## DATA TO PROCESS
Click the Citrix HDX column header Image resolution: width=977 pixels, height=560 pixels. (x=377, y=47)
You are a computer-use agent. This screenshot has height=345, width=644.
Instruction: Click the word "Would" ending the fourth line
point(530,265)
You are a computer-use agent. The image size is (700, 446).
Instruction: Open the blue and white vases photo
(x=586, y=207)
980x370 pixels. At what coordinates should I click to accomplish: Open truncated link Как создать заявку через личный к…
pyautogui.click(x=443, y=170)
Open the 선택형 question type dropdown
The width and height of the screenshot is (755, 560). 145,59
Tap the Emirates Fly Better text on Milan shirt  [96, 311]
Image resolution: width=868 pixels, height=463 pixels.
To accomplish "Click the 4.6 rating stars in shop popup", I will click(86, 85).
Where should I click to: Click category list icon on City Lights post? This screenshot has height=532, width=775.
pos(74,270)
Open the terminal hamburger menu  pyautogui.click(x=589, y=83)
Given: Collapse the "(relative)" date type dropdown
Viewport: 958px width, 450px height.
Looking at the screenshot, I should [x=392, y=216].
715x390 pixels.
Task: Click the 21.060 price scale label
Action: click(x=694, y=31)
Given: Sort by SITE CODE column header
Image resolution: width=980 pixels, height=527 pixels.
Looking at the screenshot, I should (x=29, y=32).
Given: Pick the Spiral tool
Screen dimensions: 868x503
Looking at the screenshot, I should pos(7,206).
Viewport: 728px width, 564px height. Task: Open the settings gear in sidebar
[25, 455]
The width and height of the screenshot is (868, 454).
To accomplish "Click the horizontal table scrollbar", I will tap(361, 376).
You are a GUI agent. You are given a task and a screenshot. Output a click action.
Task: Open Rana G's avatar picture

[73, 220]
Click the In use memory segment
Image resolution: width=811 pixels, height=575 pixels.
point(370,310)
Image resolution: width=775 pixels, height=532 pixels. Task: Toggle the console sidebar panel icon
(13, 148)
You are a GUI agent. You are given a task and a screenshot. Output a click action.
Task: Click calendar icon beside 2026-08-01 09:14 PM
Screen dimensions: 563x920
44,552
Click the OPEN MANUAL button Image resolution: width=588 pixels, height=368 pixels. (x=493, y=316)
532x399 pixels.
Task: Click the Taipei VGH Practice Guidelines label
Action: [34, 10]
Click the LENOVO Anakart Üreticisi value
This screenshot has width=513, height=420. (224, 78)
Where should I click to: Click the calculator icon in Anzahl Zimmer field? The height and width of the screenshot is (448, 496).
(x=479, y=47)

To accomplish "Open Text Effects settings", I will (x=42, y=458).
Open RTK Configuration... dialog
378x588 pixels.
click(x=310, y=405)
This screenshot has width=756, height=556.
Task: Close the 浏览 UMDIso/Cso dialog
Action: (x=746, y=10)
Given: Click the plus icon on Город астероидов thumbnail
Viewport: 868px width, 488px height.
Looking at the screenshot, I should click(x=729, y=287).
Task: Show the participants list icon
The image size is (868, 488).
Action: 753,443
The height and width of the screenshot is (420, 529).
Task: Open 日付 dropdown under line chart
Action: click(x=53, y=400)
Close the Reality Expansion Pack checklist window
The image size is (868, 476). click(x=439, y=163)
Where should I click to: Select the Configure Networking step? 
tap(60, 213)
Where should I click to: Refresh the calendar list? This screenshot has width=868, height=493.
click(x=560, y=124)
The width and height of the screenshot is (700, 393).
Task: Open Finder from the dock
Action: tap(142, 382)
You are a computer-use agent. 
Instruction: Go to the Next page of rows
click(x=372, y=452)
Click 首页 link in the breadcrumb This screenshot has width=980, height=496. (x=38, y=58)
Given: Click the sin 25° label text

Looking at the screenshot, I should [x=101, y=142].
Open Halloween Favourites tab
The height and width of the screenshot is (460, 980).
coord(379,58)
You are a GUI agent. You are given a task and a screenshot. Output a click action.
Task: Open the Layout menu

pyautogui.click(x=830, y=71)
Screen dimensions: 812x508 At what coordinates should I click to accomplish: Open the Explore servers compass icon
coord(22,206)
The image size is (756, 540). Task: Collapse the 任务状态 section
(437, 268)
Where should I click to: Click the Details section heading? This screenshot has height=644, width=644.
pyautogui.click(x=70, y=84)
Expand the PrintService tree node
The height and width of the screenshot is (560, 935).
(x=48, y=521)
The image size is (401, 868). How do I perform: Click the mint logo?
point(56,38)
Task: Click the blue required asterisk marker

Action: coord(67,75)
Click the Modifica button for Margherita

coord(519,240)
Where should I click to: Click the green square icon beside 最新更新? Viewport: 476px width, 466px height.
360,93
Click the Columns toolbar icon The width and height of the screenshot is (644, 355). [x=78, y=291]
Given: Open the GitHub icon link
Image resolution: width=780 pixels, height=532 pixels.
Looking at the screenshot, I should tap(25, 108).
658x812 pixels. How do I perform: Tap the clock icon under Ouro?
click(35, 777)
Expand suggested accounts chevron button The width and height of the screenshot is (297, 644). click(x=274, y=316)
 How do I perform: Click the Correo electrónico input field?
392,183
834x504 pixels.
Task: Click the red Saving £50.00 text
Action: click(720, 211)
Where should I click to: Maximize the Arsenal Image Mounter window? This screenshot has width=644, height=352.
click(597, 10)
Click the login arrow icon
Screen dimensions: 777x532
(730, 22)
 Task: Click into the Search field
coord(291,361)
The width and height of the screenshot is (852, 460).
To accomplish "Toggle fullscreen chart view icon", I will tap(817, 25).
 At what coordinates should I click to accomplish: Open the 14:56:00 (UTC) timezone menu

## WHAT NEEDS TO BE DONE
Copy out precisely the lines from the line with "Where should I click to: Select" to the line with "Given: Open the GitHub icon link" in the material above, including those two lines and omitting all the rest.

## RESULT OF THE TASK
Where should I click to: Select the Configure Networking step? 
tap(60, 213)
Where should I click to: Refresh the calendar list? This screenshot has width=868, height=493.
click(x=560, y=124)
The width and height of the screenshot is (700, 393).
Task: Open Finder from the dock
Action: tap(142, 382)
You are a computer-use agent. 
Instruction: Go to the Next page of rows
click(x=372, y=452)
Click 首页 link in the breadcrumb This screenshot has width=980, height=496. (x=38, y=58)
Given: Click the sin 25° label text

Looking at the screenshot, I should [x=101, y=142].
Open Halloween Favourites tab
The height and width of the screenshot is (460, 980).
coord(379,58)
You are a GUI agent. You are given a task and a screenshot. Output a click action.
Task: Open the Layout menu

pyautogui.click(x=830, y=71)
Screen dimensions: 812x508 At what coordinates should I click to accomplish: Open the Explore servers compass icon
coord(22,206)
The image size is (756, 540). Task: Collapse the 任务状态 section
(437, 268)
Where should I click to: Click the Details section heading? This screenshot has height=644, width=644.
pyautogui.click(x=70, y=84)
Expand the PrintService tree node
The height and width of the screenshot is (560, 935).
(x=48, y=521)
The image size is (401, 868). How do I perform: Click the mint logo?
point(56,38)
Task: Click the blue required asterisk marker

Action: coord(67,75)
Click the Modifica button for Margherita

coord(519,240)
Where should I click to: Click the green square icon beside 最新更新? Viewport: 476px width, 466px height.
360,93
Click the Columns toolbar icon The width and height of the screenshot is (644, 355). [x=78, y=291]
Given: Open the GitHub icon link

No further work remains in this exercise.